| DATASET CONTENT |
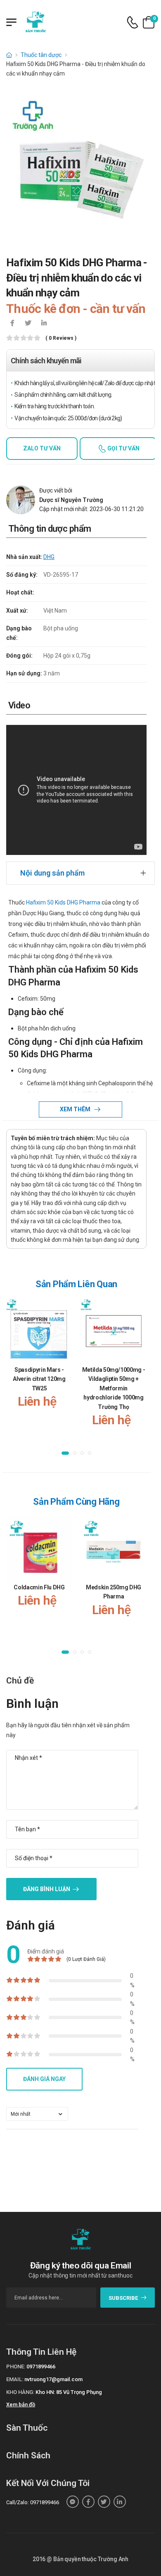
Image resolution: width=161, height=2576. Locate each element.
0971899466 (40, 2366)
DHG (48, 557)
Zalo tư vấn (42, 448)
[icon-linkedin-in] (44, 323)
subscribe (123, 2298)
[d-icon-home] (9, 55)
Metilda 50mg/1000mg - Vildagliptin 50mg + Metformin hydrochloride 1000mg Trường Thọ (113, 1388)
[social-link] (72, 2502)
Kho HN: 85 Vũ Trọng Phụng (69, 2392)
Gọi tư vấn (123, 448)
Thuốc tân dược (41, 55)
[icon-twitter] (28, 323)
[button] (65, 1453)
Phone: (15, 2366)
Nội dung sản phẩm (52, 873)
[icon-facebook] (12, 323)
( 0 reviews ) (60, 338)
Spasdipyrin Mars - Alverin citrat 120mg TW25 (39, 1379)
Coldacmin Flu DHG (39, 1587)
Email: (14, 2379)
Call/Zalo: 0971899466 (32, 2502)
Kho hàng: (20, 2392)
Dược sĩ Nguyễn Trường (71, 500)
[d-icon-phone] (132, 22)
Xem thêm (76, 1109)
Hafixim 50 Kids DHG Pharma (63, 902)
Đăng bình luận (46, 1889)
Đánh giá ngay (44, 2079)
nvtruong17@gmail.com (53, 2379)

| YOUR OBJECTIVE |
From the entries above, copy each line holding "Trường".

| ANSWER BOX |
Metilda 50mg/1000mg - Vildagliptin 50mg + Metformin hydrochloride 1000mg Trường Thọ (113, 1388)
Dược sĩ Nguyễn Trường (71, 500)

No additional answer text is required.